(Records)

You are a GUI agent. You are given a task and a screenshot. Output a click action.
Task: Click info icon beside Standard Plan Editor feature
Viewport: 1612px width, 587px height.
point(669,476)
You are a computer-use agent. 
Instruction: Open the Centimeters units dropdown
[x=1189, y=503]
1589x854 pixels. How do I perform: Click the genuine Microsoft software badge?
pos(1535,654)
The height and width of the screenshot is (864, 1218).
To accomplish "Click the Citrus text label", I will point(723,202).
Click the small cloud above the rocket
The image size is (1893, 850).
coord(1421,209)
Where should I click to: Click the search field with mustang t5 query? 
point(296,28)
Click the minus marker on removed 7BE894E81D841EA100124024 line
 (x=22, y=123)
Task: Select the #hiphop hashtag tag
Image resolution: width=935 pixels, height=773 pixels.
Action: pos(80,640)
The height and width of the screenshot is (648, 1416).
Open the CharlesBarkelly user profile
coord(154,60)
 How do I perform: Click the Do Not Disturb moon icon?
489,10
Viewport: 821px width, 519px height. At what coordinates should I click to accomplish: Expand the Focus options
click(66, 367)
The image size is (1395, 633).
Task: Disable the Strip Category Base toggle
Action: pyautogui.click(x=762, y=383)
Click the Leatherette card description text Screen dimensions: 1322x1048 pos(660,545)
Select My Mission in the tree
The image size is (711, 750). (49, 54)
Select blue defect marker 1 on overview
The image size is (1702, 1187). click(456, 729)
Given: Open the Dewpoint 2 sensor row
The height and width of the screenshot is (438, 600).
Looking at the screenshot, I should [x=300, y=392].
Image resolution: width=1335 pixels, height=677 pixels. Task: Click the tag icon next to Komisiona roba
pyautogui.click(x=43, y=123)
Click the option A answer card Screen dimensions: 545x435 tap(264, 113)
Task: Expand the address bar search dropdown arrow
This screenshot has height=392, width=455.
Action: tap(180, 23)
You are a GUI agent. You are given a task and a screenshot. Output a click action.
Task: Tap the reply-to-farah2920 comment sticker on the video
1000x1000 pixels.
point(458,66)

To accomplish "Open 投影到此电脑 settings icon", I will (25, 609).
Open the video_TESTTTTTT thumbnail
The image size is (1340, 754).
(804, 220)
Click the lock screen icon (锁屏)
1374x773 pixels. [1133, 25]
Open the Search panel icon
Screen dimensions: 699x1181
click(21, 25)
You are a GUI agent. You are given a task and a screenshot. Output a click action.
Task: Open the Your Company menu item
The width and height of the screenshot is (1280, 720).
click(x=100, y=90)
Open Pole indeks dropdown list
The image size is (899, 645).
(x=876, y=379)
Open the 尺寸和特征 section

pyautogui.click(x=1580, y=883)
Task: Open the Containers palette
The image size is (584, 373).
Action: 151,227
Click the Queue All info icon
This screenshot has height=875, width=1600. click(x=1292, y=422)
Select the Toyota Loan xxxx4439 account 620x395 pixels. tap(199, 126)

(End Records)

**Work instructions:**
All the material, top to bottom: write it out again precisely.

**Response area:**
You are a GUI agent. You are given a task and a screenshot. Output a click action.
Task: Click info icon beside Standard Plan Editor feature
Viewport: 1612px width, 587px height.
point(669,476)
You are a computer-use agent. 
Instruction: Open the Centimeters units dropdown
[x=1189, y=503]
1589x854 pixels. How do I perform: Click the genuine Microsoft software badge?
pos(1535,654)
The height and width of the screenshot is (864, 1218).
To accomplish "Click the Citrus text label", I will point(723,202).
Click the small cloud above the rocket
The image size is (1893, 850).
coord(1421,209)
Where should I click to: Click the search field with mustang t5 query? 
point(296,28)
Click the minus marker on removed 7BE894E81D841EA100124024 line
 (x=22, y=123)
Task: Select the #hiphop hashtag tag
Image resolution: width=935 pixels, height=773 pixels.
Action: pos(80,640)
The height and width of the screenshot is (648, 1416).
Open the CharlesBarkelly user profile
coord(154,60)
 How do I perform: Click the Do Not Disturb moon icon?
489,10
Viewport: 821px width, 519px height. At what coordinates should I click to accomplish: Expand the Focus options
click(66, 367)
The image size is (1395, 633).
Task: Disable the Strip Category Base toggle
Action: pyautogui.click(x=762, y=383)
Click the Leatherette card description text Screen dimensions: 1322x1048 pos(660,545)
Select My Mission in the tree
The image size is (711, 750). (49, 54)
Select blue defect marker 1 on overview
The image size is (1702, 1187). click(456, 729)
Given: Open the Dewpoint 2 sensor row
The height and width of the screenshot is (438, 600).
Looking at the screenshot, I should [x=300, y=392].
Image resolution: width=1335 pixels, height=677 pixels. Task: Click the tag icon next to Komisiona roba
pyautogui.click(x=43, y=123)
Click the option A answer card Screen dimensions: 545x435 tap(264, 113)
Task: Expand the address bar search dropdown arrow
This screenshot has height=392, width=455.
Action: tap(180, 23)
You are a GUI agent. You are given a task and a screenshot. Output a click action.
Task: Tap the reply-to-farah2920 comment sticker on the video
1000x1000 pixels.
point(458,66)

To accomplish "Open 投影到此电脑 settings icon", I will (25, 609).
Open the video_TESTTTTTT thumbnail
The image size is (1340, 754).
(804, 220)
Click the lock screen icon (锁屏)
1374x773 pixels. [1133, 25]
Open the Search panel icon
Screen dimensions: 699x1181
click(21, 25)
You are a GUI agent. You are given a task and a screenshot. Output a click action.
Task: Open the Your Company menu item
The width and height of the screenshot is (1280, 720).
click(x=100, y=90)
Open Pole indeks dropdown list
The image size is (899, 645).
(x=876, y=379)
Open the 尺寸和特征 section

pyautogui.click(x=1580, y=883)
Task: Open the Containers palette
The image size is (584, 373).
Action: 151,227
Click the Queue All info icon
This screenshot has height=875, width=1600. click(x=1292, y=422)
Select the Toyota Loan xxxx4439 account 620x395 pixels. tap(199, 126)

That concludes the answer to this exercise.